--- Begin DATASET ROWS ---
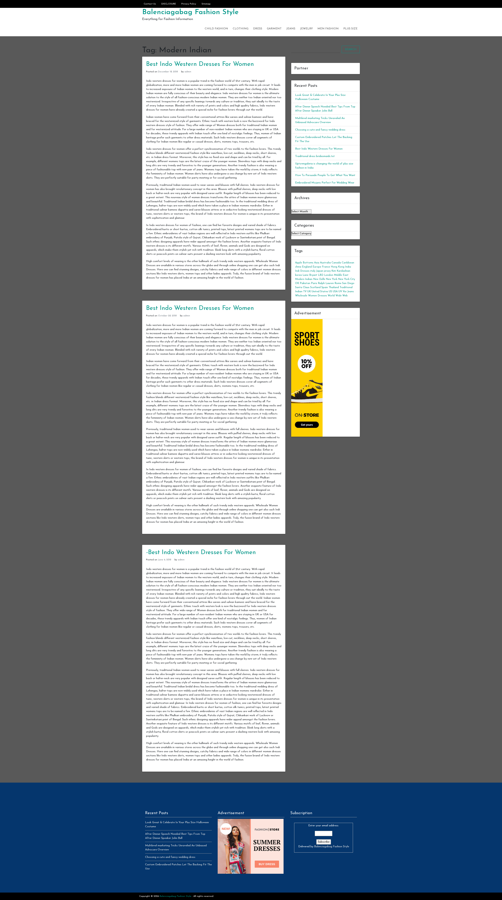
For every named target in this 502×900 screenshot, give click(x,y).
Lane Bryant (310, 275)
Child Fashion (216, 28)
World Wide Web (338, 295)
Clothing (240, 28)
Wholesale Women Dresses (311, 295)
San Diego (348, 283)
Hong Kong (337, 267)
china (298, 267)
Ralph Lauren (326, 283)
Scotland (315, 287)
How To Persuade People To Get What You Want (325, 175)
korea (298, 275)
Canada (336, 262)
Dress (257, 28)
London (328, 275)
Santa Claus (302, 287)
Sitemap (206, 4)
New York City (346, 279)
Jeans (290, 28)
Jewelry (306, 28)
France (326, 267)
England (307, 267)
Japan (319, 271)
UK (309, 291)
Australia (325, 262)
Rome (338, 283)
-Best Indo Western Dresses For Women (201, 552)
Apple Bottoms (304, 262)
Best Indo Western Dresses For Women (200, 64)
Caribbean (348, 262)
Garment (274, 28)
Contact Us (150, 4)
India (348, 267)
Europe (317, 267)
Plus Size (350, 28)
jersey (327, 271)
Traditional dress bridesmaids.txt (315, 156)
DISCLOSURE (168, 4)
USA (335, 291)
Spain (324, 287)
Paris (314, 283)
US (330, 291)
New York (331, 279)
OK (297, 283)
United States (320, 291)
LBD (320, 275)
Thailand (334, 287)
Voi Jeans (348, 291)
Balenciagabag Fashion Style (190, 12)
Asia (316, 262)
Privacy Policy (188, 4)
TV (304, 291)
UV (340, 291)
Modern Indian (303, 279)
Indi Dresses (302, 271)
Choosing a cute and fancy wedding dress (320, 129)
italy (312, 271)
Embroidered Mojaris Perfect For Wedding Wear (324, 182)
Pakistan (305, 283)
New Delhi (319, 279)
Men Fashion (328, 28)
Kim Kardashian (340, 271)
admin (188, 72)
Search (350, 49)
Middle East (341, 275)
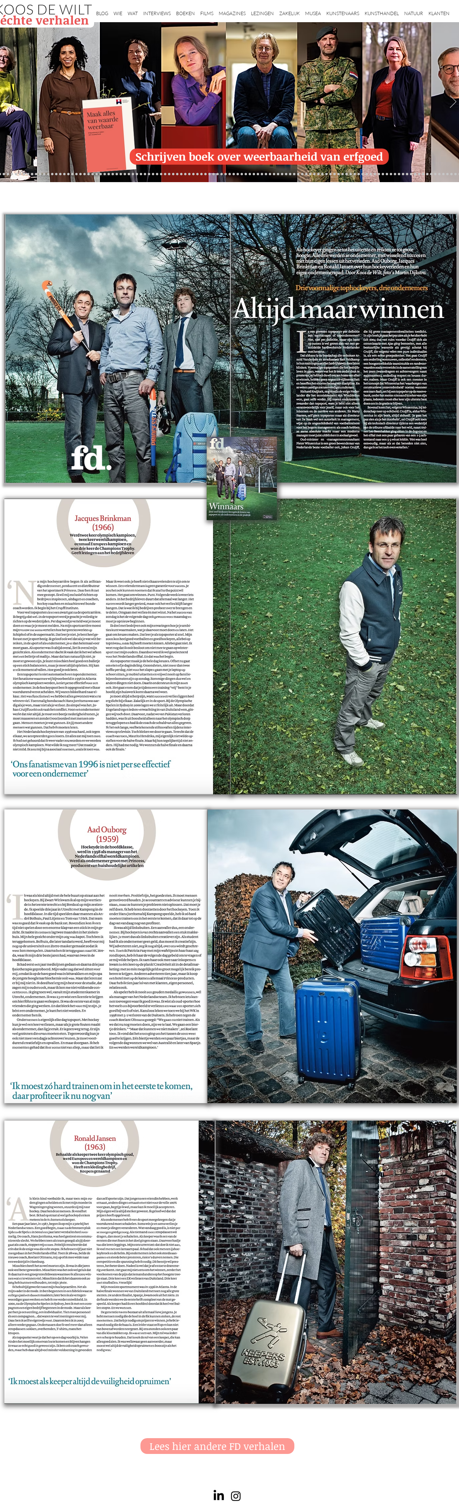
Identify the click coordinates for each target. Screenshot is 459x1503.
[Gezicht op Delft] (60, 174)
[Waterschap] (92, 174)
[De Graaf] (56, 174)
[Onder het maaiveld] (254, 174)
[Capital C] (423, 174)
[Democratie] (104, 174)
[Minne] (100, 174)
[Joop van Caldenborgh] (334, 174)
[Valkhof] (4, 174)
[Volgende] (453, 102)
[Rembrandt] (375, 174)
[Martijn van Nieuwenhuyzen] (153, 174)
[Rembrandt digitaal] (407, 174)
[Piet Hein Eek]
--- End DATASET ROWS ---
Reproduce every line of the records above word for word, leaving out the pictures.

[WRITTEN ANSWER]
For every named target in this 502×900 screenshot, give click(x,y).
Lane Bryant (310, 275)
Child Fashion (216, 28)
World Wide Web (338, 295)
Clothing (240, 28)
Wholesale Women Dresses (311, 295)
San Diego (348, 283)
Hong Kong (337, 267)
china (298, 267)
Ralph Lauren (326, 283)
Scotland (315, 287)
How To Persuade People To Get What You Want (325, 175)
korea (298, 275)
Canada (336, 262)
Dress (257, 28)
London (328, 275)
Santa Claus (302, 287)
Sitemap (206, 4)
New York City (346, 279)
Jeans (290, 28)
Jewelry (306, 28)
France (326, 267)
England (307, 267)
Japan (319, 271)
UK (309, 291)
Australia (325, 262)
Rome (338, 283)
-Best Indo Western Dresses For Women (201, 552)
Apple Bottoms (304, 262)
Best Indo Western Dresses For Women (200, 64)
Caribbean (348, 262)
Garment (274, 28)
Contact Us (150, 4)
India (348, 267)
Europe (317, 267)
Plus Size (350, 28)
jersey (327, 271)
Traditional dress bridesmaids.txt (315, 156)
DISCLOSURE (168, 4)
USA (335, 291)
Spain (324, 287)
Paris (314, 283)
US (330, 291)
New York (331, 279)
OK (297, 283)
United States (320, 291)
LBD (320, 275)
Thailand (334, 287)
Voi Jeans (348, 291)
Balenciagabag Fashion Style (190, 12)
Asia (316, 262)
Privacy Policy (188, 4)
TV (304, 291)
UV (340, 291)
Modern Indian (303, 279)
Indi Dresses (302, 271)
Choosing a cute and fancy wedding dress (320, 129)
italy (312, 271)
Embroidered Mojaris Perfect For Wedding Wear (324, 182)
Pakistan (305, 283)
New Delhi (319, 279)
Men Fashion (328, 28)
Kim Kardashian (340, 271)
admin (188, 72)
Search (350, 49)
Middle East (341, 275)
Identify the click coordinates for each target. Screenshot is 459x1503.
[Gezicht op Delft] (60, 174)
[Waterschap] (92, 174)
[De Graaf] (56, 174)
[Onder het maaiveld] (254, 174)
[Capital C] (423, 174)
[Democratie] (104, 174)
[Minne] (100, 174)
[Joop van Caldenborgh] (334, 174)
[Valkhof] (4, 174)
[Volgende] (453, 102)
[Rembrandt] (375, 174)
[Martijn van Nieuwenhuyzen] (153, 174)
[Rembrandt digitaal] (407, 174)
[Piet Hein Eek]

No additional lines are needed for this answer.